### Page
# # # # #
The outlook for continued elevated US margins is mixed. The increased globalization, lower corporate taxes, cheaper credit costs, and broad declines in labor’s negotiating power that have powered US margin expansion have largely stalled. At the same time, more restrictive antitrust enforcement has potential to take a meaningful bite out of large US corporate profits, as attitudes about antitrust have started to change. The remaining possible boost in favor of big tech today is cost-reducing technological advances coupled with continued innovation to sustain defensive moats.

Investors will be well served to remember two key lessons. First, tech firms are not impenetrable. What appears to be a barrier to entry may prove temporary, as seen with Microsoft’s former Internet Explorer dominance. Nvidia is believed to have rosy growth prospects, but those could likewise be paired back by competition from another chip giant, like Advanced Micro Devices, who in December announced they were coming out with a 50% faster chip.

Second, even companies with strong prospects can see their stock returns eroded by lofty valuations. If economic growth remains supportive as we expect, the gap between US tech leaders and the rest of the global market will narrow as other market sectors outperform, while these leaders consolidate their gains. Indeed, this transpired for much of the second half of last year. Investors will be well served by remaining diversified with a broad, global allocation to equities, including modest overweights to relatively attractive sectors like small-cap and value stocks.
# # # # #
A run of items
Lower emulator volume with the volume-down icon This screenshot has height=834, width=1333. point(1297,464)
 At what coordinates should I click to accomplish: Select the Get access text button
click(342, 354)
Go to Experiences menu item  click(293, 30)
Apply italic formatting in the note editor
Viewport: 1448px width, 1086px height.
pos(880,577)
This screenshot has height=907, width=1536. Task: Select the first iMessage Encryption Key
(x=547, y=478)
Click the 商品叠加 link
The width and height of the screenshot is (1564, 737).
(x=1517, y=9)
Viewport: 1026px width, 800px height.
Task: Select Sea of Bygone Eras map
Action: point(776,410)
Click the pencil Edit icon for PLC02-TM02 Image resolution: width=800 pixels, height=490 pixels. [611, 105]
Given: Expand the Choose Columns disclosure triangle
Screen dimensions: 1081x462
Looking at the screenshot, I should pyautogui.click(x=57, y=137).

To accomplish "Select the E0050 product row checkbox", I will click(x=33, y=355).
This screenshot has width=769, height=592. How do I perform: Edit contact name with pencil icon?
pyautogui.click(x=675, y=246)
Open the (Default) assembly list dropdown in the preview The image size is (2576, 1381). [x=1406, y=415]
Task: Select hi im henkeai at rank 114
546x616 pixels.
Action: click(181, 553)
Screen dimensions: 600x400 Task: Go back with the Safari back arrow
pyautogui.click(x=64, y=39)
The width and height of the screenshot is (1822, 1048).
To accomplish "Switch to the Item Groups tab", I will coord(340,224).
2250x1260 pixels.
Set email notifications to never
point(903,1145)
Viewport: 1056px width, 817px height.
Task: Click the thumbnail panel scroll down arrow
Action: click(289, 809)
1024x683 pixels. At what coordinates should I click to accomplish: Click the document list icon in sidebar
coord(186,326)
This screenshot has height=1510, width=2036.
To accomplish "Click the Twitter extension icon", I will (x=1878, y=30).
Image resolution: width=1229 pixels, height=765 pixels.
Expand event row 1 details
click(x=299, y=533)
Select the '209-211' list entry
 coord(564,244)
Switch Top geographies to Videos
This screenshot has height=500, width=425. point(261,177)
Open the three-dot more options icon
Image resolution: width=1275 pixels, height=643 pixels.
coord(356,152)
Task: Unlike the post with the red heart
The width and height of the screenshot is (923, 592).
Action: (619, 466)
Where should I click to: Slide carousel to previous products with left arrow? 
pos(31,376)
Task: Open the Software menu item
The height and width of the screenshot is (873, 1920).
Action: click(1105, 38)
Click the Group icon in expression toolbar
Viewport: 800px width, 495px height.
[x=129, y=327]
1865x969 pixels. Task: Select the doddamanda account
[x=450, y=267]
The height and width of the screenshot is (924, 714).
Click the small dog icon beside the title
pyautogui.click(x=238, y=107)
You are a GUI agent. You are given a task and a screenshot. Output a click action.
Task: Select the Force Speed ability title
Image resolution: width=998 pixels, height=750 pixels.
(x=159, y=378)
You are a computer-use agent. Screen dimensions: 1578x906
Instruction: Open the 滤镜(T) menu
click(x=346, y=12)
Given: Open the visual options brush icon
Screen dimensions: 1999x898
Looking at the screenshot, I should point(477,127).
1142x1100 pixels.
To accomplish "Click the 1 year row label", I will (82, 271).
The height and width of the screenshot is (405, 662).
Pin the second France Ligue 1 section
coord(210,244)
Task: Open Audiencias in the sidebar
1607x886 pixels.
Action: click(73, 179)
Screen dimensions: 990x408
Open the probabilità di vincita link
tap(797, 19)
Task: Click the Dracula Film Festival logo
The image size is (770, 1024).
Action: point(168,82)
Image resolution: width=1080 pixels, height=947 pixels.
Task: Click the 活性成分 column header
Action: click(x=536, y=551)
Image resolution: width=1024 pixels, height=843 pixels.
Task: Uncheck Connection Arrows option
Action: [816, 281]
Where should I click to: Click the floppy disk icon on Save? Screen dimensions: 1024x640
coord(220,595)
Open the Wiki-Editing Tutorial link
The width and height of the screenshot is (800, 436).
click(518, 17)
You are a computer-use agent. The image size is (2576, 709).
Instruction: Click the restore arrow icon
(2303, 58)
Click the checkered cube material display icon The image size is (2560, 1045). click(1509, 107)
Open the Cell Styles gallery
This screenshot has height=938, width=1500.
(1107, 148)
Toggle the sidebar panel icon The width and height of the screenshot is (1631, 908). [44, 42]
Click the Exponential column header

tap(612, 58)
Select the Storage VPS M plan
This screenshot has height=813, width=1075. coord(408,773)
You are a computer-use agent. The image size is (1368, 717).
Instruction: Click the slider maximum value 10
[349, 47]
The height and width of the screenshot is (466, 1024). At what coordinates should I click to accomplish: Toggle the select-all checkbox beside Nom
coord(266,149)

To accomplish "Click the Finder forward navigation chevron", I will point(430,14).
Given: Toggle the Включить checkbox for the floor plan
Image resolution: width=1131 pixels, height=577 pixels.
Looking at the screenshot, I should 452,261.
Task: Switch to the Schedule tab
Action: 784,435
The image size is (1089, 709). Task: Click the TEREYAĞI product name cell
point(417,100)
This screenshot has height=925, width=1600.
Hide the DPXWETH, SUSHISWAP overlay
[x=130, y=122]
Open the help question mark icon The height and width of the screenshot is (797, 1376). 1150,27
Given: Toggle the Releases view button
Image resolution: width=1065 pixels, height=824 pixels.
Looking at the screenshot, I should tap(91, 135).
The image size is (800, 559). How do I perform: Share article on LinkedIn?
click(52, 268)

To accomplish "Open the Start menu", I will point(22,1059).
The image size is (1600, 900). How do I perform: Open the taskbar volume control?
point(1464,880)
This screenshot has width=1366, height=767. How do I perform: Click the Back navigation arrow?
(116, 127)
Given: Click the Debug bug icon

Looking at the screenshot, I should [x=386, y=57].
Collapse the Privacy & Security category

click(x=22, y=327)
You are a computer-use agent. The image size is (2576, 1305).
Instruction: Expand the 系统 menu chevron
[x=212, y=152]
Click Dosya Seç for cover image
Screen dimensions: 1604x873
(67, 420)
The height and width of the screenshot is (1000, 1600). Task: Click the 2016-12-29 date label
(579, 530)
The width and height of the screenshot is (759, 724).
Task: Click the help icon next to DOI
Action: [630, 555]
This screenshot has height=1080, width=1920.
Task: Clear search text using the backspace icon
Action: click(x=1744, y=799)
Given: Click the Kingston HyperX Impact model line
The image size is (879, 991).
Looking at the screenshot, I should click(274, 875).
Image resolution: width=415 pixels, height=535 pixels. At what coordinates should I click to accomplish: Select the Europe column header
# # # # #
### Exercise
Please copy the stretch of the passage about US profit margins from "The outlook for" through "sustain defensive moats.", replacing "antitrust" with "competition law" wherever it occurs. Rely on the passage about US profit margins alone.

### Written solution
The outlook for continued elevated US margins is mixed. The increased globalization, lower corporate taxes, cheaper credit costs, and broad declines in labor’s negotiating power that have powered US margin expansion have largely stalled. At the same time, more restrictive competition law enforcement has potential to take a meaningful bite out of large US corporate profits, as attitudes about competition law have started to change. The remaining possible boost in favor of big tech today is cost-reducing technological advances coupled with continued innovation to sustain defensive moats.